In Art Project 2023, João Enxuto and Erica Love imagine the future of the Google Art Project, the search giant’s effort to reproduce images from the world’s top museums as it develops over the next decade. The multimedia performance documents the slow erosion of the museum under the logic of corporate interests and the breathless adoption of digital innovation by none other than Google, whose stated goal is to “organize the world’s information and make it universally accessible and useful.” Google purchases the Whitney Museum’s Breuer building and repurposes it as an “immersive” and “interactive” physical interface for the Art Project, where patrons have access to high-resolution images of the original works of art. Each room is curated based on algorithms that crawl the user’s profile to predict optimal artworks. Art history PhDs leave the academy to work as handsomely paid human docents, guiding users who log in with Google Plus accounts. Tech luminaries hail the initiative as a “democratic platform that erases the territorial boundaries and spatial limitations that hampered the circulation of the world’s greatest artworks.”
In a short time the Breuer building is deemed “too expensive” to maintain and is replaced with a 3D–printed replica, assembled by a Google subsidiary. Slight aberrations in digital files begin to appear, causing equal parts panic and spectacle. Eventually a slew of works begin to disappear from Google’s backup servers. Within months, they are all gone.

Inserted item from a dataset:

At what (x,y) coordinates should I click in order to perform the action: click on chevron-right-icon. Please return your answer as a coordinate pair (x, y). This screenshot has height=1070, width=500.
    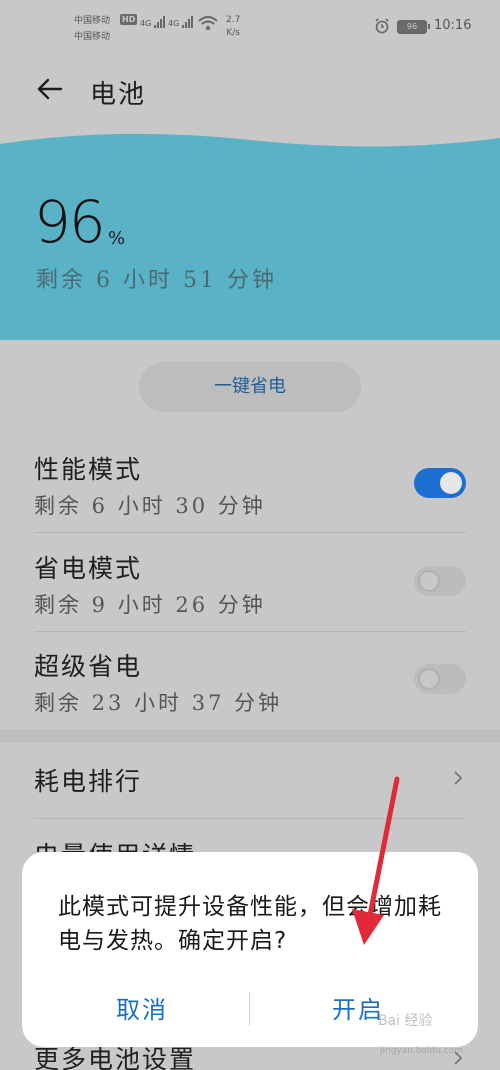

Enxuto and Love close their dystopian scene with a fictional article from the 2023 issue of Artforum, entitled “On the Future of the Museum.” The piece quotes Marcel Breuer’s comments at the presentation of his new Whitney Museum building in 1963: “It is easier to say what [the museum] should not look like. It should not look like a business or office building, nor should it look like a place of light entertainment.”